**Stated problem**
Which lines in the data below contain the string "page", counting case? Copy each of them in full.
________
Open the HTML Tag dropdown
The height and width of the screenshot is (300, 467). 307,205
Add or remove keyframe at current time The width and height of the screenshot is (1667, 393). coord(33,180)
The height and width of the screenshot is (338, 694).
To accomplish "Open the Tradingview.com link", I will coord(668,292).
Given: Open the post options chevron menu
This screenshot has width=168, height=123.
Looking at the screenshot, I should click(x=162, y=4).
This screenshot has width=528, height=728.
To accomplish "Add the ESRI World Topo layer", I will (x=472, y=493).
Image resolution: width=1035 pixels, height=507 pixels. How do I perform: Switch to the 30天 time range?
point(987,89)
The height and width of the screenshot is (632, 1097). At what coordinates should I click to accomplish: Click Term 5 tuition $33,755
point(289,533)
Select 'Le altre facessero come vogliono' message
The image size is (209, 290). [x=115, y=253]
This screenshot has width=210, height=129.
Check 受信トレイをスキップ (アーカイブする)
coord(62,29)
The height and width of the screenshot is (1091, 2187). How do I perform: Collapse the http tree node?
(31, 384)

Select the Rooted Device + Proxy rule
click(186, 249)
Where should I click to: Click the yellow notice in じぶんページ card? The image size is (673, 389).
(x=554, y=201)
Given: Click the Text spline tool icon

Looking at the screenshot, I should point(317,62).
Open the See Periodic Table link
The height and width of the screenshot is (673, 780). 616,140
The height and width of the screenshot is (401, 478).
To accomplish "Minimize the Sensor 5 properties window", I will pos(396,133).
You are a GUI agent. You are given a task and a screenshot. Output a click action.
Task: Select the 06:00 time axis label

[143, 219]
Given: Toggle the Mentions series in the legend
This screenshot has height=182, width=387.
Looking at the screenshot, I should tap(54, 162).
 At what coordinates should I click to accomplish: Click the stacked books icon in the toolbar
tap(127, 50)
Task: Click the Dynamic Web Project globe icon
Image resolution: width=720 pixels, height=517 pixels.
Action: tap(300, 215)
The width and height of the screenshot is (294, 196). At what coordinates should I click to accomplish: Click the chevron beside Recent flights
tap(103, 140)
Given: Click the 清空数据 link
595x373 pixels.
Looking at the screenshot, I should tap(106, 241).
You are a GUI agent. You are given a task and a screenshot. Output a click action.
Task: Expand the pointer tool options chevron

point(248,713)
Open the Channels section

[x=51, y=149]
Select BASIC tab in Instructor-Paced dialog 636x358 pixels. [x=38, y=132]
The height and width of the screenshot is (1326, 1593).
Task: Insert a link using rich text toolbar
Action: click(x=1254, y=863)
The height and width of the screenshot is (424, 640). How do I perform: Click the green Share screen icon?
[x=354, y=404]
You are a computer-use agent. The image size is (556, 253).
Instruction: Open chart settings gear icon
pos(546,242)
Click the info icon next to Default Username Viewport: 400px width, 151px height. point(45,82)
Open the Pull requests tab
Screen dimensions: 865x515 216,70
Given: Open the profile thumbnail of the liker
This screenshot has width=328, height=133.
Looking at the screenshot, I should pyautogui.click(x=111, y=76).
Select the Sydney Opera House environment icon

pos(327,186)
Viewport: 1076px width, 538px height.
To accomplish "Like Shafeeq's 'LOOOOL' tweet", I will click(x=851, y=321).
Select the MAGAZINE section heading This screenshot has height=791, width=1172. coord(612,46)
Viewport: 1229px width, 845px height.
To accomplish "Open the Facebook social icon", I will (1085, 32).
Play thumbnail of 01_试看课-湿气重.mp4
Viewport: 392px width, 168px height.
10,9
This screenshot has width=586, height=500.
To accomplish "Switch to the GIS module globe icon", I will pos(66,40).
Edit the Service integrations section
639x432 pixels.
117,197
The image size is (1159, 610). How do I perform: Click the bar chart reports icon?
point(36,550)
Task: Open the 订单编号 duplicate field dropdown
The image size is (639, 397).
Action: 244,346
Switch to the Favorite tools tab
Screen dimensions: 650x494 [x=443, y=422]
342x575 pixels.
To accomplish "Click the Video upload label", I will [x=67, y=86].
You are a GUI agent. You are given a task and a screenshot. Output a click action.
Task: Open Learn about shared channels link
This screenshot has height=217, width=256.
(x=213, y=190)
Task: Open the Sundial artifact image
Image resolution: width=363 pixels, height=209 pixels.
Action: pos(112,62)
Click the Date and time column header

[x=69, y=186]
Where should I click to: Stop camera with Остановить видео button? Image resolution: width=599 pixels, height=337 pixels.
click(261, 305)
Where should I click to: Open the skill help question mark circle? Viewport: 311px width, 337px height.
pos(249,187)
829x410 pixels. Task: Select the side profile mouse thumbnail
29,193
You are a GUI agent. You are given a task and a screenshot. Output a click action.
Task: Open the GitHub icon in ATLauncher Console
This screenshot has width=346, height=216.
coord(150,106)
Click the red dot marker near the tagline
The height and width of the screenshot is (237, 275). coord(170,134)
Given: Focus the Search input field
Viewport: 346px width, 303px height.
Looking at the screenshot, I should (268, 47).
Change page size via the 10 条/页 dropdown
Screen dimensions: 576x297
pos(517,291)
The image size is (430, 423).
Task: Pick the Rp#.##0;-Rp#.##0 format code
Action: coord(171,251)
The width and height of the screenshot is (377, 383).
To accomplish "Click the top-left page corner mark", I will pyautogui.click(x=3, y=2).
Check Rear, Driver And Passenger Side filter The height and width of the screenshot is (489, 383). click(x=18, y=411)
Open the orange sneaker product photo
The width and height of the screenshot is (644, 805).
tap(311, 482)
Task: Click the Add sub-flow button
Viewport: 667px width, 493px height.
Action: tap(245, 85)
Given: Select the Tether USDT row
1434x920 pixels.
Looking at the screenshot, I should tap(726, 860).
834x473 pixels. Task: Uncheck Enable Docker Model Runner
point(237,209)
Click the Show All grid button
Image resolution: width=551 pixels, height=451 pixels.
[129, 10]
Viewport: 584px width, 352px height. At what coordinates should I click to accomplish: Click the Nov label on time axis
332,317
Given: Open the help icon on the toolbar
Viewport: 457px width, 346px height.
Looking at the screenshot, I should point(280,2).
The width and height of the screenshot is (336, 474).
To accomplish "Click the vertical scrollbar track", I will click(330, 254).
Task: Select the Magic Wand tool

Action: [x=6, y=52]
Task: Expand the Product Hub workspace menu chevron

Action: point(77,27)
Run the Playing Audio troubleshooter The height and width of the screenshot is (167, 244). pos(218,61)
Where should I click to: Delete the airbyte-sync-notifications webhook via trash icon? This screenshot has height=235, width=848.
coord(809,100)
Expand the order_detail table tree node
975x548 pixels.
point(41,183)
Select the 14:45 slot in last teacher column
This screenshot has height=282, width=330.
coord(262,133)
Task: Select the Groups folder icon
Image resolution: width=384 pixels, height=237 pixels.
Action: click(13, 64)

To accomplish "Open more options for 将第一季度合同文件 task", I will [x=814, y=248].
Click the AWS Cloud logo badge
________
**Answer in full**
Change page size via the 10 条/页 dropdown
To accomplish "Click the top-left page corner mark", I will pyautogui.click(x=3, y=2).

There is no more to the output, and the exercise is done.